Vous le comprenez aisément, cet éclatement des compétences a donné lieu, au fil des années, à un certain nombre de difficultés. C’est pourquoi j’ai demandé à mes services d’étudier un projet de refonte des différents arrêtés et circulaires qui régissent actuellement l’application du 1 %. Un décret unique se trouve, d’ores et déjà, à l’étude. D’autre part, j’ai appelé les préfets et les directeurs régionaux des affaires culturelles à un meilleur dialogue avec les collectivités territoriales, afin que la mesure du 1 % artistique soit véritablement respectée et mieux mise en œuvre.
Partout en France, il existe un grand nombre de lieux de vie quotidiens susceptibles d’accueillir l’art contemporain, que ce soit par le biais du 1 % artistique, de la commande publique ou encore de la donation.
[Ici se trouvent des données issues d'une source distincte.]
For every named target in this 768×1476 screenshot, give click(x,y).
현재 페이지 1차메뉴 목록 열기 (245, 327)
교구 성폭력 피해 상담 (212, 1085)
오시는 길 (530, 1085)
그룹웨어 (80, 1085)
La Bibliothèque nationale de France me paraît être, de ce point de vue, un exemple à suivre. Il ne s’agit que d’une première étape. Dès aujourd’hui, la Bibliothèque nationale de France nous propose de nouer toujours davantage les plaisirs du livre et ceux de la découverte artistique. Je suis certaine que tous ceux qui viendront chercher ici la connaissance ou bien, tout simplement, un peu de silence, y seront sensibles.
Je vous remercie de votre attention.